Last week I read inspiring 1993 interviews with Toni Morrison and Don De Lillo. That one also had a short story by Gabriel Garcia Marquez and a 'lost' Ezra Pound Canto when he was running with the fascists in Italy. This week the spring 1977 issue I see sports a long interview with Kurt Vonnegut, poems by Rainer Maria Rilke, Gary Soto & Frank O'Hara, and, a short story from William S. Burroughs telling when he spent a summer in The Valley of the Rio Grande in 1949.

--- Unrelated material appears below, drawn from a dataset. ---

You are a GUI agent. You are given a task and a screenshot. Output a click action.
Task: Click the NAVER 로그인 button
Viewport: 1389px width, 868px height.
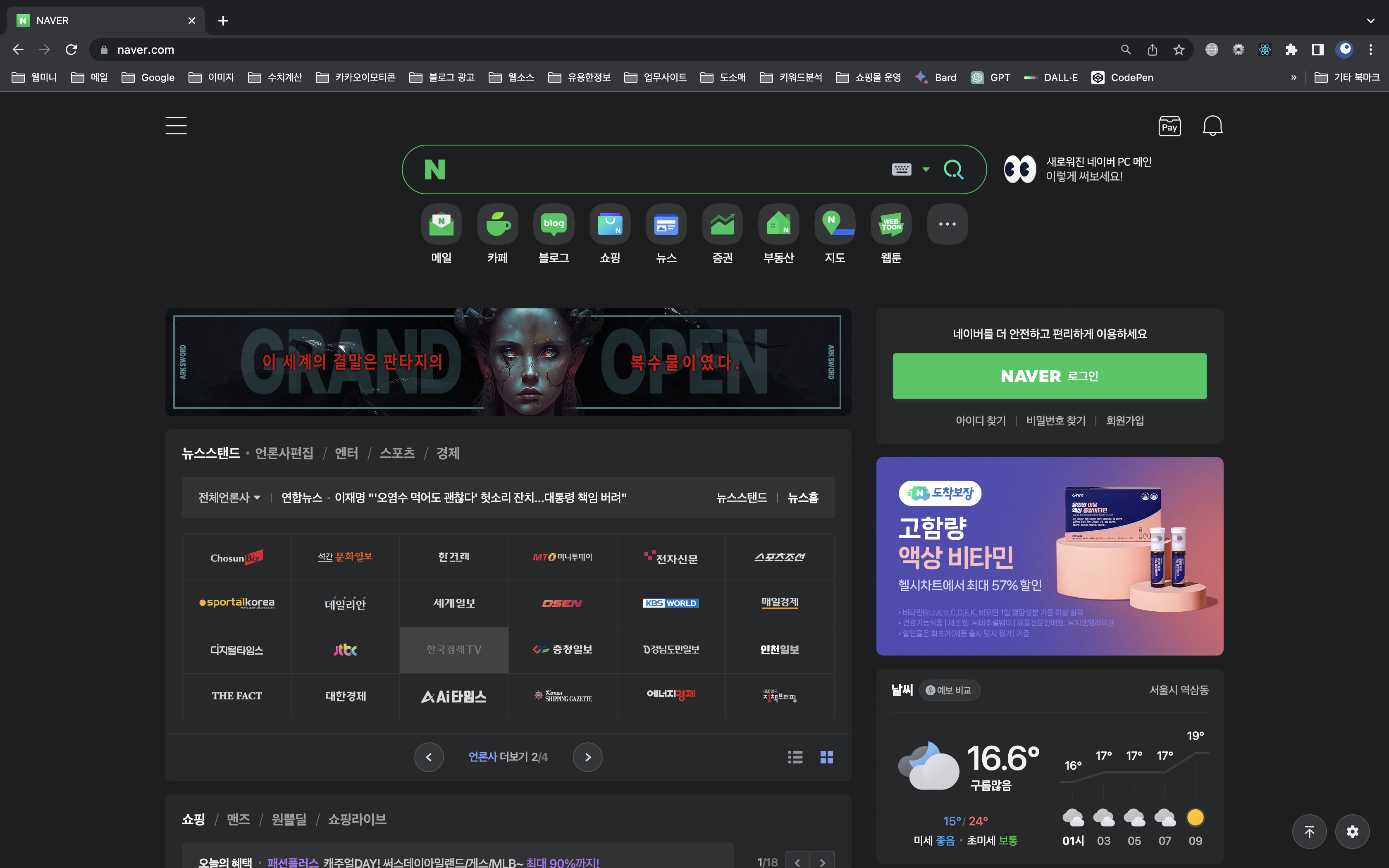point(1049,376)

Next week in the queue, issue 7 from fall-winter 1954-5 has a bunch of work from writers I've never heard of but has a number of drawings from Pablo Picasso. Two weeks ago, in issue 5, there were a number of line drawings called Livres d'Or. Collected by Parisian restaurants and clubs and kept in closets for decades they show, leaf after leaf, momentary sketches from (now very famous) artists who sat for a moment in the darkened booths and, handed a pen and paper, delightful flourishes of another age's brilliance. Never having known these existed they appear before my eye like new flowers. One that really jumped out at me was by Leonor Fini who I had never heard of. This blog talks a bit about her.
edit: Oh yeah! today is Π (Pi) day: 3.14... round and round it goes. And I guess the Grammy Awards are tonight which is an especially weird thing this year since so much just didn't happen last year.